PROMPT: Carry over every entry exactly as it appears in the records.

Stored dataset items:
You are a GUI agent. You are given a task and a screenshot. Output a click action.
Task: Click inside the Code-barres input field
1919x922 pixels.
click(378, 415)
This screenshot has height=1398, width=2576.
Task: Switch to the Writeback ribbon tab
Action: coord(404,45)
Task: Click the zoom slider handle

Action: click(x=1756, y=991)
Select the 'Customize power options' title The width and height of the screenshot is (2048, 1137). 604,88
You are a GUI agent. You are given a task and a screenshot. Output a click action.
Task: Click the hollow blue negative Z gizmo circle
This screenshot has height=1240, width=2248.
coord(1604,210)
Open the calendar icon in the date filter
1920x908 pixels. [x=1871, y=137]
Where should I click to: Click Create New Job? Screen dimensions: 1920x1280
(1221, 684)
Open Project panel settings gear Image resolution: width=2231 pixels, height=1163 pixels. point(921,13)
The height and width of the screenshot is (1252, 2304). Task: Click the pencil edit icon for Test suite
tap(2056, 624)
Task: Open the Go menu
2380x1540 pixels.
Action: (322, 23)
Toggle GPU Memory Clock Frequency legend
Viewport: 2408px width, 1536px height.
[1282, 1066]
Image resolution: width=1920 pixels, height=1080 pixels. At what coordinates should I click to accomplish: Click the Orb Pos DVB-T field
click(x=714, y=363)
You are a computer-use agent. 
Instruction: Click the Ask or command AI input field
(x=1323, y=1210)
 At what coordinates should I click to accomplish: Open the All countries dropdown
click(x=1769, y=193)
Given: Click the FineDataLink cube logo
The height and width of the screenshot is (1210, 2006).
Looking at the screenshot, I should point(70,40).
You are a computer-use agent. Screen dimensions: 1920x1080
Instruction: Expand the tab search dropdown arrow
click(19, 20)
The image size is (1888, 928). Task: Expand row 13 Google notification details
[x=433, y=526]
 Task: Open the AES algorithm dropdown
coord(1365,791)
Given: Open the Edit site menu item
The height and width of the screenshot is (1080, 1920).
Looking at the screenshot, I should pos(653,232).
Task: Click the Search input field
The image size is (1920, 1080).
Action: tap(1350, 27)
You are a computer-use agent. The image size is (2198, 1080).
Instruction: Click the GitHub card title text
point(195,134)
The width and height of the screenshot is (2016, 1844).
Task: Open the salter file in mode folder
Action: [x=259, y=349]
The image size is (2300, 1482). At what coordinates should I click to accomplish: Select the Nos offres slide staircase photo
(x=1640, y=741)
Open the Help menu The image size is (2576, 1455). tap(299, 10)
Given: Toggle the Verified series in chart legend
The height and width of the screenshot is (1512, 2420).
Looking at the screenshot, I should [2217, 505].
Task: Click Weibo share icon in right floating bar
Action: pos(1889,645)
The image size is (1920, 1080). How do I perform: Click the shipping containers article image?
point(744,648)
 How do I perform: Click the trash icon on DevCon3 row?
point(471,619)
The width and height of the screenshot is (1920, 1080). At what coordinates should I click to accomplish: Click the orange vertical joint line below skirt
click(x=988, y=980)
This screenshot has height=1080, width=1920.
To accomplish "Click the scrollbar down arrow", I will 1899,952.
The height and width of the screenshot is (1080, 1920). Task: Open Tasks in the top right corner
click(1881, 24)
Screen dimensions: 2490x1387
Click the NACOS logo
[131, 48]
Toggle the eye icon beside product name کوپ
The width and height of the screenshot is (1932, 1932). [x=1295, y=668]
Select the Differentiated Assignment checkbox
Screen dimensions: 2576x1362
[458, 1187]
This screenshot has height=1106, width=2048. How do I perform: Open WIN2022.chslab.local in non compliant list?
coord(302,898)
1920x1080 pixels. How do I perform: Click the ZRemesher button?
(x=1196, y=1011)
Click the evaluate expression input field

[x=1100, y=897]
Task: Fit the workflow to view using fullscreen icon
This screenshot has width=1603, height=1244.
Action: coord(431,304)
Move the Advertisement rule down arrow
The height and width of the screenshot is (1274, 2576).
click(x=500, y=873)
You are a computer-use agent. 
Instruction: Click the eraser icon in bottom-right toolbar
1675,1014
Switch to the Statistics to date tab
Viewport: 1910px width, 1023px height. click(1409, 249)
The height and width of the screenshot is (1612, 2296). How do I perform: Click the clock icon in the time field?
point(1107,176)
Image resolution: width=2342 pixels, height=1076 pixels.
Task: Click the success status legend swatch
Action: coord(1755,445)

OUTPUT OF THE EXERCISE:
You are a GUI agent. You are given a task and a screenshot. Output a click action.
Task: Click inside the Code-barres input field
1919x922 pixels.
click(378, 415)
This screenshot has height=1398, width=2576.
Task: Switch to the Writeback ribbon tab
Action: coord(404,45)
Task: Click the zoom slider handle

Action: click(x=1756, y=991)
Select the 'Customize power options' title The width and height of the screenshot is (2048, 1137). 604,88
You are a GUI agent. You are given a task and a screenshot. Output a click action.
Task: Click the hollow blue negative Z gizmo circle
This screenshot has height=1240, width=2248.
coord(1604,210)
Open the calendar icon in the date filter
1920x908 pixels. [x=1871, y=137]
Where should I click to: Click Create New Job? Screen dimensions: 1920x1280
(1221, 684)
Open Project panel settings gear Image resolution: width=2231 pixels, height=1163 pixels. point(921,13)
The height and width of the screenshot is (1252, 2304). Task: Click the pencil edit icon for Test suite
tap(2056, 624)
Task: Open the Go menu
2380x1540 pixels.
Action: (322, 23)
Toggle GPU Memory Clock Frequency legend
Viewport: 2408px width, 1536px height.
[1282, 1066]
Image resolution: width=1920 pixels, height=1080 pixels. At what coordinates should I click to accomplish: Click the Orb Pos DVB-T field
click(x=714, y=363)
You are a computer-use agent. 
Instruction: Click the Ask or command AI input field
(x=1323, y=1210)
 At what coordinates should I click to accomplish: Open the All countries dropdown
click(x=1769, y=193)
Given: Click the FineDataLink cube logo
The height and width of the screenshot is (1210, 2006).
Looking at the screenshot, I should point(70,40).
You are a computer-use agent. Screen dimensions: 1920x1080
Instruction: Expand the tab search dropdown arrow
click(19, 20)
The image size is (1888, 928). Task: Expand row 13 Google notification details
[x=433, y=526]
 Task: Open the AES algorithm dropdown
coord(1365,791)
Given: Open the Edit site menu item
The height and width of the screenshot is (1080, 1920).
Looking at the screenshot, I should pos(653,232).
Task: Click the Search input field
The image size is (1920, 1080).
Action: tap(1350, 27)
You are a computer-use agent. The image size is (2198, 1080).
Instruction: Click the GitHub card title text
point(195,134)
The width and height of the screenshot is (2016, 1844).
Task: Open the salter file in mode folder
Action: [x=259, y=349]
The image size is (2300, 1482). At what coordinates should I click to accomplish: Select the Nos offres slide staircase photo
(x=1640, y=741)
Open the Help menu The image size is (2576, 1455). tap(299, 10)
Given: Toggle the Verified series in chart legend
The height and width of the screenshot is (1512, 2420).
Looking at the screenshot, I should [2217, 505].
Task: Click Weibo share icon in right floating bar
Action: pos(1889,645)
The image size is (1920, 1080). How do I perform: Click the shipping containers article image?
point(744,648)
 How do I perform: Click the trash icon on DevCon3 row?
point(471,619)
The width and height of the screenshot is (1920, 1080). At what coordinates should I click to accomplish: Click the orange vertical joint line below skirt
click(x=988, y=980)
This screenshot has height=1080, width=1920.
To accomplish "Click the scrollbar down arrow", I will 1899,952.
The height and width of the screenshot is (1080, 1920). Task: Open Tasks in the top right corner
click(1881, 24)
Screen dimensions: 2490x1387
Click the NACOS logo
[131, 48]
Toggle the eye icon beside product name کوپ
The width and height of the screenshot is (1932, 1932). [x=1295, y=668]
Select the Differentiated Assignment checkbox
Screen dimensions: 2576x1362
[458, 1187]
This screenshot has height=1106, width=2048. How do I perform: Open WIN2022.chslab.local in non compliant list?
coord(302,898)
1920x1080 pixels. How do I perform: Click the ZRemesher button?
(x=1196, y=1011)
Click the evaluate expression input field

[x=1100, y=897]
Task: Fit the workflow to view using fullscreen icon
This screenshot has width=1603, height=1244.
Action: coord(431,304)
Move the Advertisement rule down arrow
The height and width of the screenshot is (1274, 2576).
click(x=500, y=873)
You are a computer-use agent. 
Instruction: Click the eraser icon in bottom-right toolbar
1675,1014
Switch to the Statistics to date tab
Viewport: 1910px width, 1023px height. click(1409, 249)
The height and width of the screenshot is (1612, 2296). How do I perform: Click the clock icon in the time field?
point(1107,176)
Image resolution: width=2342 pixels, height=1076 pixels.
Task: Click the success status legend swatch
Action: coord(1755,445)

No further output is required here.